Data Analytics a Growing Focus for Businesses
A third of senior executives in the U.S. and 24 percent in Europe expect 10 percent or more of their companies’ growth to be related to data analytics.
More than two-thirds of senior executives surveyed (67 percent) say data analytics are important to their companies, a number that includes 69 percent of senior executives and business decision-makers in the United States and 65 percent in Europe, a study by BSA The Software Alliance found.
The survey found 61 percent of senior executives in the U.S. and 58 percent in Europe say data analytics are important to their companies’ plans to hire more employees, and 79 percent of senior executives in the U.S. and 80 percent in Europe say data analytics are important to their companies’ plans to better serve customer needs.
In addition, 70 percent in the U.S. and 72 percent in Europe say data analytics are important to their companies’ plans for creating new products or services.

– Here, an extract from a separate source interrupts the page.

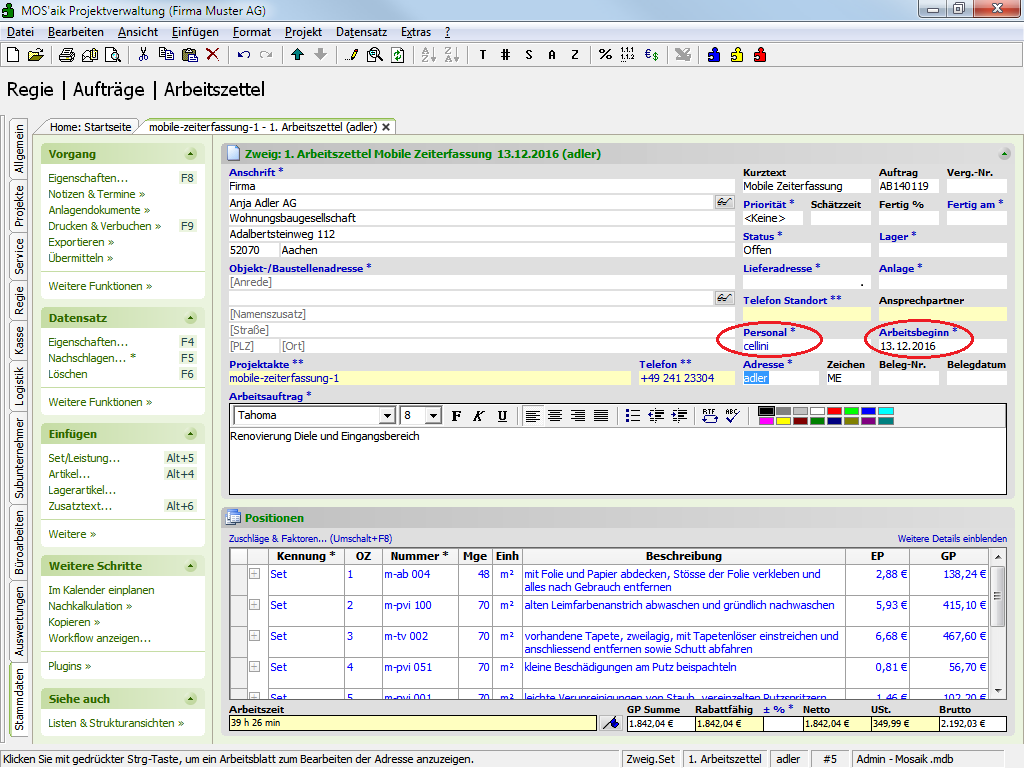Screen dimensions: 1024x768
Task: Open the Tahoma font dropdown
Action: tap(387, 415)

"One interesting thing we found in our survey was that data analytics are important to companies’ plans across a wide range of business activities — not just to drive sales and revenue," Victoria Espinel BSA president and CEO, told eWeek. "For example, executives said data analytics are important for their companies’ plans to create new products and services, and to better serve their customers’ needs."
Espinel said perhaps the most surprising thing they found was that data analytics are not just catalysts for corporate growth and innovation, but also for job creation, noting six out of 10 executives say data analytics are important for their companies’ plans to hire more employees.
Thinking about this year, 33 percent of senior executives in the U.S. and 24 percent in Europe say they expect 10 percent or more of their companies’ growth to be related to data analytics.
Looking ahead five years, 58 percent of senior executives in the U.S. and 43 percent in Europe make the same prediction.
Data analytics are important to 60 percent of small companies, including 57 percent of American companies with 50 or fewer employees and 62 percent of same-sized European companies, according to their senior decision-makers.
"People have been analyzing data for thousands of years, but the difference now is that we have innovative software, vast computing power, and nearly infinite sources of data — from the sensors in jet engines to weather and traffic patterns, financial market trends, earthquake impacts, healthcare research and more. This opens up incredible opportunities to tackle problems in new ways," Espinel said.
In medium-sized companies (those with 51 to 500 employees), 87 percent of U.S. executives and 79 percent of European executives say data analytics are important.
In large companies (those with more than 500 employees), 97 percent of US executives and 82 percent of European executives say data analytics are important.
"Mobile technology plays a critical role in advancing data analytics as we see a proliferation of devices and sensors that are being connected to the so-called Internet of Things," Espinel noted. "Everything from devices people wear on their wrists to monitor their health and fitness, to the ones trucking companies use to monitor engine performance and forecast logistical problems before they happen."